Mitchell was leaning against a brick wall. He turned his head indolently, and looked into the mills. There hung about the place a thick, unclean odor. The slightest motion of his hand marked that he perceived it, and his insufferable disgust. That was all. May said nothing, only quickened his angry tramp.

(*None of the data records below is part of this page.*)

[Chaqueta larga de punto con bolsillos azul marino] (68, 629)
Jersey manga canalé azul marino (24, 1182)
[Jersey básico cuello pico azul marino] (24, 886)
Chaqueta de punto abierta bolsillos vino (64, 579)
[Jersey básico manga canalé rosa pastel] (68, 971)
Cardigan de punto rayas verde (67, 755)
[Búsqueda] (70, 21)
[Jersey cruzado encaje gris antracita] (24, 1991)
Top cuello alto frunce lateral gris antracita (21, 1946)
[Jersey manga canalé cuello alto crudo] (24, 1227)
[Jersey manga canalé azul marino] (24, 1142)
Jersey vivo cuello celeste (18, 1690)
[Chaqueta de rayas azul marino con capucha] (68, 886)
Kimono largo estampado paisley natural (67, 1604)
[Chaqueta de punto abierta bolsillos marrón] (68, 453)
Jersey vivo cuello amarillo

“Besides,” added Mitchell, giving a corollary to his answer, “it would be of no use. I am not one of them.”

“You do not mean “–said May, facing him.

“Yes, I mean just that. Reform is born of need, not pity. No vital movement of the people’s has worked down, for good or evil; fermented, instead, carried up the heaving, cloggy mass. Think back through history, and you will know it. What will this lowest deep–thieves, Magdalens, negroes–do with the light filtered through ponderous Church creeds, Baconian theories, Goethe schemes? Some day, out of their bitter need will be thrown up their own light-bringer,–their Jean Paul, their Cromwell, their Messiah.”

“Bah!” was the Doctor’s inward criticism. However, in practice, he adopted the theory; for, when, night and morning, afterwards, he prayed that power might be given these degraded souls to rise, he glowed at heart, recognizing an accomplished duty.